Что отсюда следует? Что чем выше литература, тем она дальше от злобы дня, чем меньше соприкосновение с реалиями своего времени, тем выше литература. Забубённая наша филология, разумеется, не погладит по головке за такой вывод, но что же делать, коль это так. Разве что она посмотрит сквозь пальцы вот на какое дерзкое замечание: Достоевский отнюдь не великий знаток и проходчик людской души, а скорее, пожалуй, великий фантаст в области человека.

Теперь часть вторая… Насколько Федор Михайлович был противоречив как личность, настолько же он был и как писатель противоречив.

Это сравнительно еще мелочь, что один период у него точно бриллиантом написан, а соседний мучителен и коряв, точно сон, предвещающий ОРЗ, что один его персонаж просто нежизнеспособен, например, Подросток, а другой, например, Смердяков, даром что из наиболее фантастичных, животрепещет до такой степени, что с ним всё время охота заговорить.

Куда принципиальней покажется другое противоречие: за художественной тканью его романов отчетливо видится повествователь, который выступает то как христианин, то как богоотступник (сдаётся, что в легенде об Инквизиторе церковники должны были услышать гораздо более разрушительный вызов господствующей христианской доктрине, нежели в религиозном учении Льва Толстого, и, в сущности, странно, что не Достоевского отлучили от Церкви, а Льва Толстого), то как аристократ, то как умеренный либерал, то как славянофил, то как утончённый интеллигент. Последняя антонимическая группа особенно интересна.

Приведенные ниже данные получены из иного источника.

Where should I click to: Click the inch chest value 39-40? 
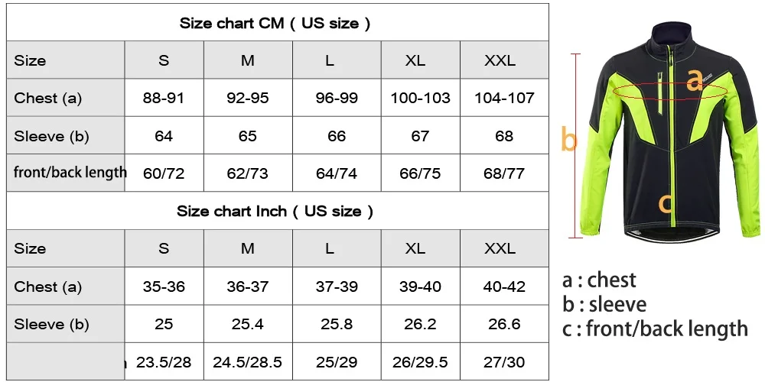tap(420, 287)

Достоевский считается отпетым националистом, за которого, правда, не совестно перед цивилизованным миром, ибо его русофильские убеждения были не так слепы, дики и наивны, как у предшественников и последователей. Предшественники, будучи огорченными константной бедственностью России, искали причину несчастий в реформах царя Петра и находили лекарство от всех пороков в возвращении к прадедушкиным кафтанам и жареным лебедям. Последователи же, будучи огорченными той же константной бедственностью России, ищут причину несчастий в Октябрьском перевороте и находят лекарство от всех пороков в возвращении к трёхцветному флагу добрфлота, гармошке и романовской тирании.

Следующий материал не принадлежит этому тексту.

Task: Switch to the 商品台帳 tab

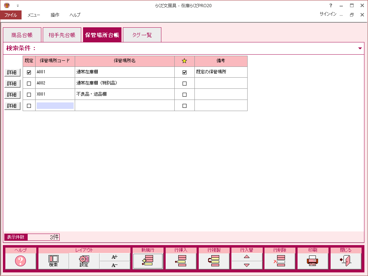Action: (x=22, y=35)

Федор Михайлович полагал, что задача настоящего русофила состоит не в том, чтобы раскассировать слегка европеизированную верхушку до плачевного положения азиатствующего большинства и воротить общество к пещерно-племенному устройству, а в том, чтобы на всех уровнях соединить гейдельбергскую образованность с пензенской самобытностью и, таким образом, аннулировать раскол нации на два лагеря, собрать в кулак всё способное к поступательному развитию и двинуться в Царствие Божее цивилизованно-русским шагом.

Ничего не скажешь, заманчивая идея. Целое столетие понадобилось на то, чтобы задним умом дойти: нет никакой ни пензенской, ни оксфордской самобытности (во всяком случае, того энергетического заряда, который обеспечивает прогресс), а есть европейский дух, объединяющий ряд народов. И если мы желаем социальной благопристойности, сытости и свободы, то нам следует основательно проникнуться этим духом, научиться копейку считать, выпивать в меру, думать о конкретном, например, чего это подорожали соленые огурцы? А если мы желаем по-прежнему, ковыряя пальцем в носу, томиться от всемирных несовершенств, то нас не спасет никакая гейдельбергская образованность.